A negociação do OE, um espectáculo deprimente

Exigir aumentos, apoios, subvenções, isenções, incentivos ou reduções de taxas e impostos em favor de alguns é um dever da esquerda responsável; querer tudo isso e ainda mais apenas para fazer prova de vida é ridículo

O Governo vai aproveitar as sobras do orçamento de 2019 e as folgas já previstas no de 2020 para dar resposta a exigências da esquerda sem comprometer o excedente de 0.2% no próximo ano. O prodígio do “melhor orçamento” da era de António Costa consegue criar essa ilusão tentando transformar um almoço frugal de um país pobre numa boda de milionários. Basta ver a interminável lista de propostas que os partidos à esquerda do PS levam à negociação na especialidade para percebermos que a lei destinada a enquadrar as prioridades políticas do país no próximo ano se transformou num milagre das rosas com toques de novo-rico. Exigir aumentos, apoios, subvenções, isenções, incentivos ou reduções de taxas e impostos em favor de alguns é um dever da esquerda responsável; querer tudo isso e ainda mais apenas para fazer prova de vida é ridículo. Por ser impossível de concretizar. E por ser feito na suposição de que não percebemos essa impossibilidade.

Face à necessidade do Governo em garantir ao menos as abstenções do Bloco e do PCP, seria fácil de adivinhar empenho, bravura, exigência e determinação por parte destes partidos na hora de negociar. Essa atitude seria fácil de manifestar e de compreender se cada um dos partidos definisse um núcleo duro de propostas ou de exigências e as assumisse com determinação. Se assim fosse, estaríamos a assistir à política na sua feição mais nobre. O que o Bloco, o PCP e o PAN levam às negociações, porém, está longe dessa atitude. Como num arraial minhoto onde há foguetes para todos os gostos, as suas dezenas de propostas pretendem obter ganhos de causa para pobres, ricos e remediados, para pensionistas e funcionários públicos, para os utentes do SNS ou para a garantia do bem-estar animal.

No meio de toda esta feira de vaidades, António Costa e Mário Centeno podem surgir como paladinos da sensatez.

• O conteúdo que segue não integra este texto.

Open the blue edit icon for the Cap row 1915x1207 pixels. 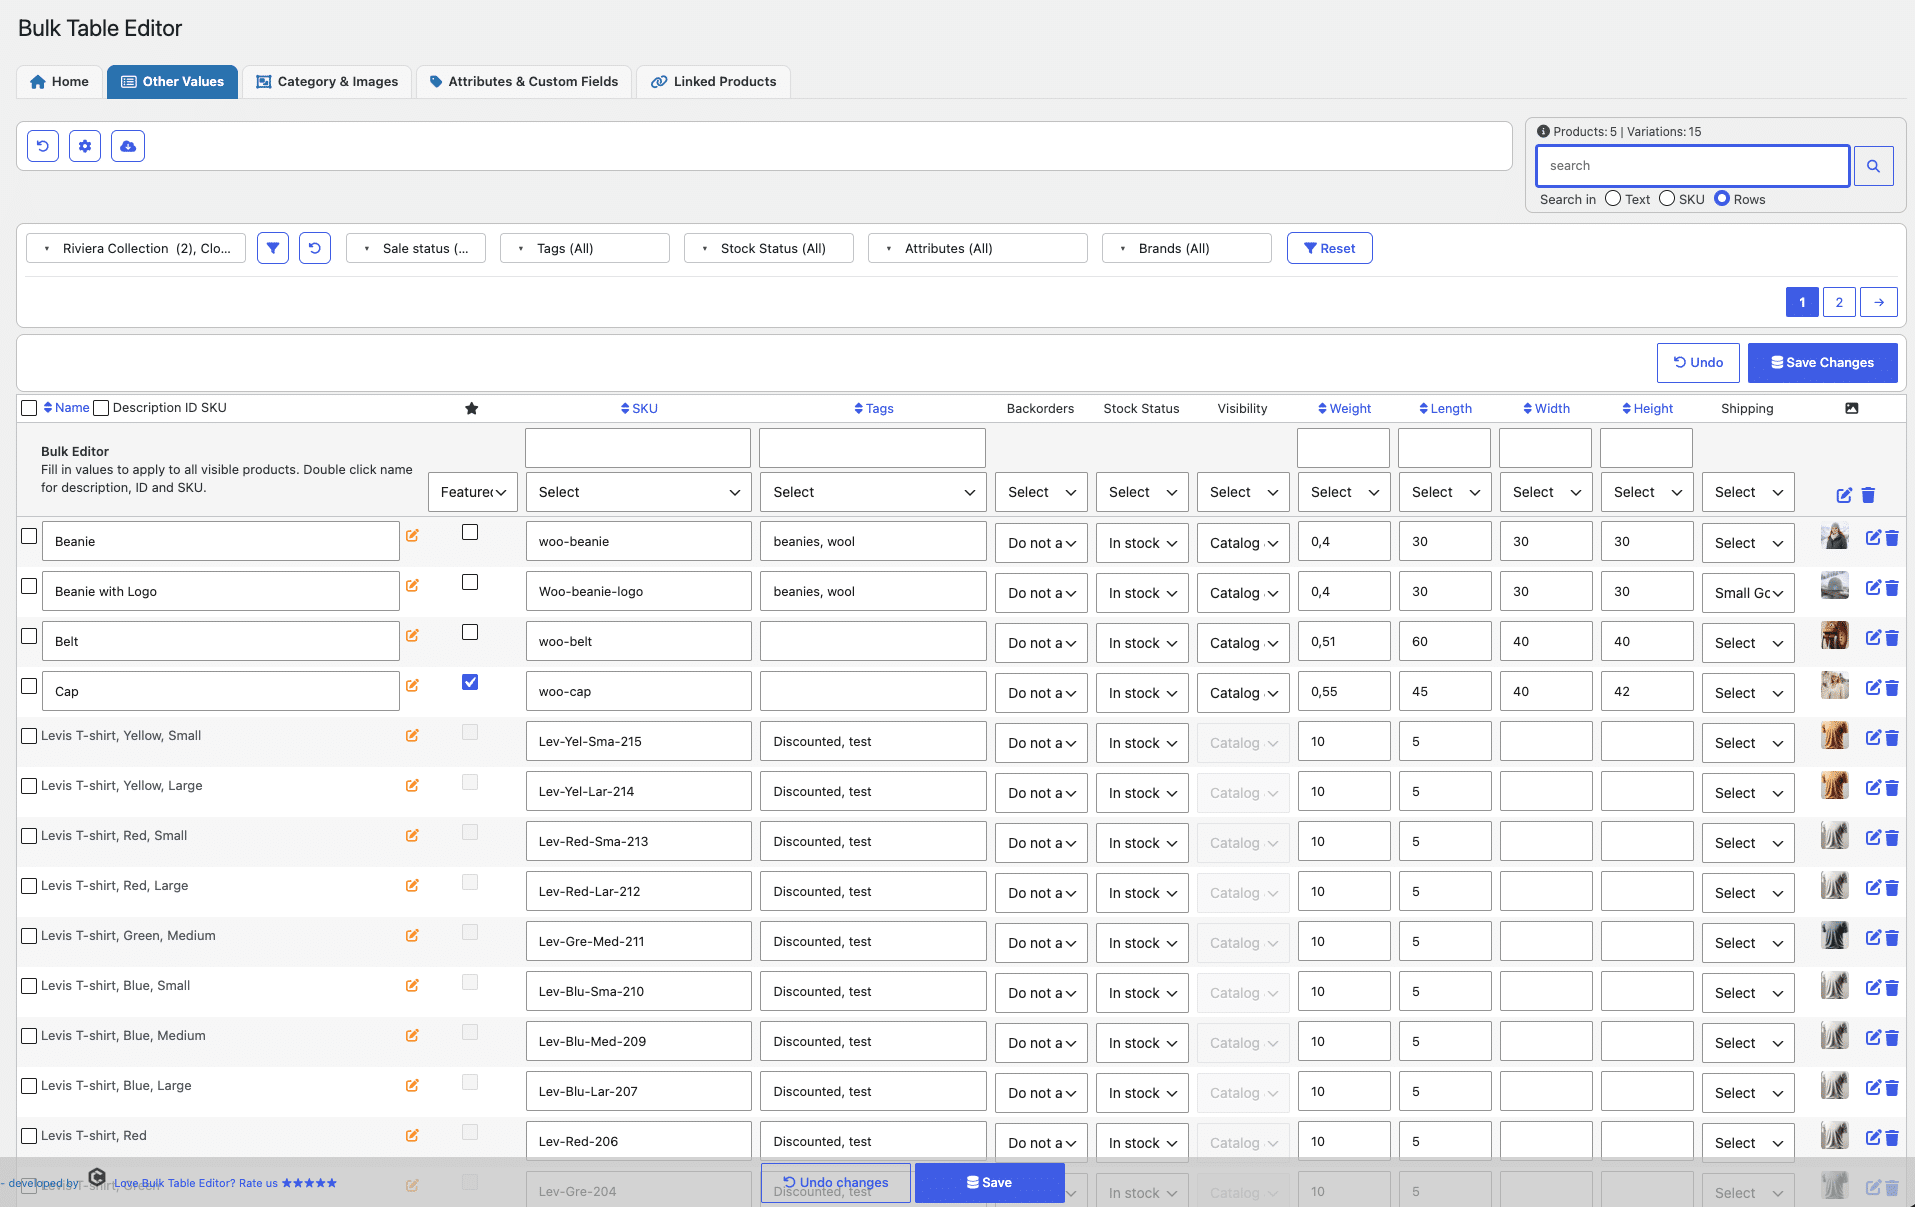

Dá até para esquecer que, no seu desenho original, o orçamento é um monumento ao paternalismo do Estado e um travão ao país mais dinâmico e criador de riqueza. Para a esquerda mais à esquerda, porém, é pouco. É mesmo preciso dar mais tudo a todos, nem que seja isentando os mais ricos de taxas no SNS ou de propinas nas universidades. A mensagem pode cair bem na vaga que acredita nos milagres das rosas. Não passa, porém, no juízo dos que sabem que um orçamento nada mais é do que a gestão de bens escassos em favor do interesse colectivo ou, simplesmente, dos que mais precisam dos seus recursos.